5 tips for setting up a new tenancy

Whether you’re a full- time landlord or you rent out one or two properties to supplement your income, it’s really important that you manage your property portfolio as a business. Check out our top 5 tips for setting up a successful new tenancy.

1. Tenancy agreement

As with all good business, the contract is key! To that end, make sure you set out a comprehensive tenancy agreement, this will ensure all parties are aware of their responsibilities and know exactly what they’re agreeing to.

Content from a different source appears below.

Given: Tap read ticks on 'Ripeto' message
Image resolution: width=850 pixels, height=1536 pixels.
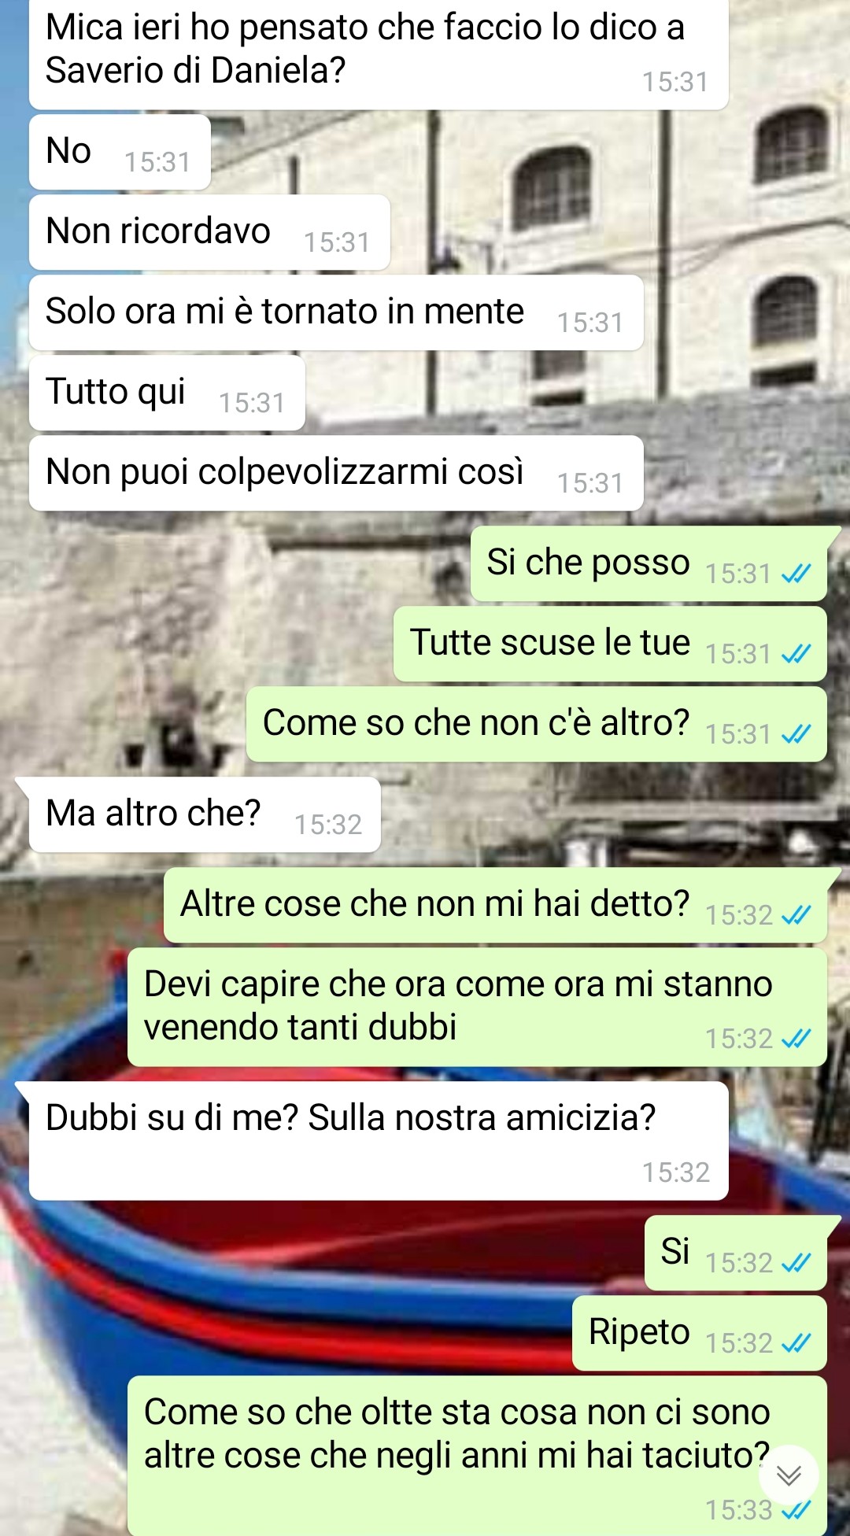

It may seem like a tedious task, especially if you’ve struck up a great rapport with prospective tenants, but things can quickly turn sour over small discrepancies. Be sure to include all the relevant information such as; the property address, names of all renters, the date the rent is due and how it should be paid, length of the tenancy, timings for any break clauses you may want to offer and information on how the deposit will be protected; as well as the costs of any penalties. You can find templates online to help you get started, but it’s always a good idea to have it checked by a solicitor to make sure you’ve covered all the bases.

2. Register the deposit

It’s now mandatory for landlords to register all deposits with a statutory tenancy deposit protection scheme, this keeps the deposit secure until the end of the tenancy and it protects both you and the tenants. In the unfortunate event of having to evict tenants, it will be fairly difficult, if you’ve not registered the deposit with a scheme. You’ll need to provide the tenant with details of the deposit scheme, the tenant deposit certificate, prescribed information and tenant leaflet within 30 days. Failure to register a tenant’s deposit can be severe, penalties include a court order to repay the deposit in full and up to a whopping 3 times the amount of the initial deposit.

3. Get insured

You’ll need to carry your buildings insurance as part of your mortgage agreement, it’s also important not to forget about contents insurance. Regardless of whether you’re renting the property furnished or un-furnished, contents insurance will cover you in the event of accidental damage. This may include kitchen and bathroom suites, carpets, flooring, etc.

It’s also a good idea to look into landlord liability insurance, this will protect you in the unfortunate event that your tenant is hurt or fatally injured as a result of living at your property.

Tenants should also be strongly encouraged to get their own contents insurance to cover their personal property.

4. Happy tenant, happy landlord…

Friendly, approachable, prompt and accurate…these are qualities all tenants would appreciate in a landlord. You want your rent paid on time and the property maintained in good condition, and the tenant will want any repairs or issues dealt with swiftly. Being a good landlord goes a long way to keeping tenants happy in your property, – the key is to be accessible and easy to talk to.

It’s also in your best interest to ensure you attend to repairs quickly, especially anything that may jeopardise the tenants’ safety to avoid a rent escrow. A rent escrow account can be applied by the court when a tenant reports their home not being properly maintained. This will mean rent payments being paid to the court until the repairs have been completed.

Give your tenants good notice and carry out regular property inspections to keep an eye on the condition of the property and remind tenants to contact you should any repairs need to be carried out.

5.Tenants document checklist

Last but not least, make sure you’ve given your tenants all the information they’ll need as part of the tenancy, especially key statutory documents. Statutory documents before moving in include; a specimen tenancy agreement, gas safety certificate, energy performance certificate EPC and the How to rent the checklist for renting in England.

Once the tenants have signed the tenancy and you’ve agreed on the inventory on the day of move in, you’ll also need to provide; a copy of the tenancy, inventory, emergency contact numbers and information on an emergency escape plan. You’ll also want to remind tenants to contact the local energy suppliers and council tax to put the utilities in their name. You can also include the property license agreement if applicable.

It’s best if you can prove that you’ve provided these documents in the event of any disputes. You can do this by sending; recorded signed for delivery, in person with a signature stating what they’ve received or better yet via email and request they confirm by return email that they’ve received the documents.

It’s key that you keep up to date with what the law requires you as a landlord to provide to your tenant as this may change periodically.